第11話 洋食屋レイク
郷子さんのお店「洋食屋レイク」は、地元の駅前のビルの2階にある。
外装もお洒落で郷子さんのこだわりが感じられる。
学校が終わって家に帰った後、僕は持ってる服を全部引っ張り出し、ネットを参考にしながら、十分に悩んで決めてきた。
郷子さんの店に行くのに恥ずかしい恰好では行けない。お姉ちゃんや栗はいつも通りの格好だ。もうちょっとおめかしして来て欲しかったが、元が良いから二人とも僕より全然お洒落に見える。
こんなことなら、もうちょっと服を買っておけばよかった。いや今僕が着ている服も、お姉ちゃんが買ってきてくれたものだからお洒落なんだろう。

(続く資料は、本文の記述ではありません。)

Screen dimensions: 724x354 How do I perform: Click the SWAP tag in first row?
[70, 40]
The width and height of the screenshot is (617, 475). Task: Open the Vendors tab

僕が履いている靴は、栗がオススメしてくれた革靴だ。オススメされたといっても
「アンタの靴、ほんとダサい!学校の運動靴じゃん。そんなので外出歩かないでよ。誰かに見られたら私のセンスまで疑われちゃうじゃん。服もお姉ちゃんが買ってきてくれたやつだけ着て!
気付いてないの?なんであんな英語がいっぱいかいてあるTシャツ買ってくるのよ!今から一緒にデパート行くわよ!そんな靴はいてたら一緒に出掛けられないじゃない!」
と酷評されたわけだ。運動靴の何が悪いんだ。履きやすいし、何より歩き疲れないじゃないか。
靴というのは履きやすさが命だろ?
それに英語のTシャツだって、あれはシェイクスピアの戯曲の一部なんだ。栗にはまだ分からないだろうけど、シェイクスピアはお洒落なんだ。
まあ今日はネットを見て、今一番お洒落とされている格好できたんだ。この辺はさすがお姉ちゃんで、お姉ちゃんが買ってきてくれる洋服は僕から見てもお洒落でネットなんかにも似たコーディネートが最新の流行として載っている。
僕としては『マクベス』や『ハムレット』のほうがお洒落だと思うんだけど。まあ洋食店に運動靴が似合わないのはなんとなくわかるけど。
郷子さんの店の前からはいい匂いがした。デミグラスソースみたいな匂いだ。懐かしいにおいにも感じられ、でも新しさも感じさせられる匂いだ。
郷子さんがホームシッターを辞めて、ホテルで修業している間にきっと郷子さんの料理の味も変わったのだろう。
僕はうれしくも悲しいながら、お店の門をくぐった。
「いらっしゃいませ、何名様ですか?って近江じゃん!それに愛日さん、栗ちゃん!いらっしゃい」
僕たちを出迎えてくれたのは郷子さんではなく、郷子さんの娘の豊だった。
明るい笑顔は郷子さんによく似ている。
「開店から来るのにずいぶん遅くなってごめんね。本当は母さんといっしょにきたかったんだけど、今取材でなかなか帰ってこれないんだ」
「そっかぁ、近江のお母さん売れっ子作家だもんね。でも来てくれてうれしいよ。さぁ3人とも奥のテーブルが空いてるから座って座って。今ママも呼んでくるねん」
明るい子だ。郷子さんの娘さんだから当然か。
「アンタ、何見とれてんの。ウザいんだけど」
栗が端正な顔をいつものごとくブスッと歪めて言ってきた。
「別に見とれてなんかいやしないよ」
僕はそっけなく答え、郷子さんの姿をそわそわと探していた。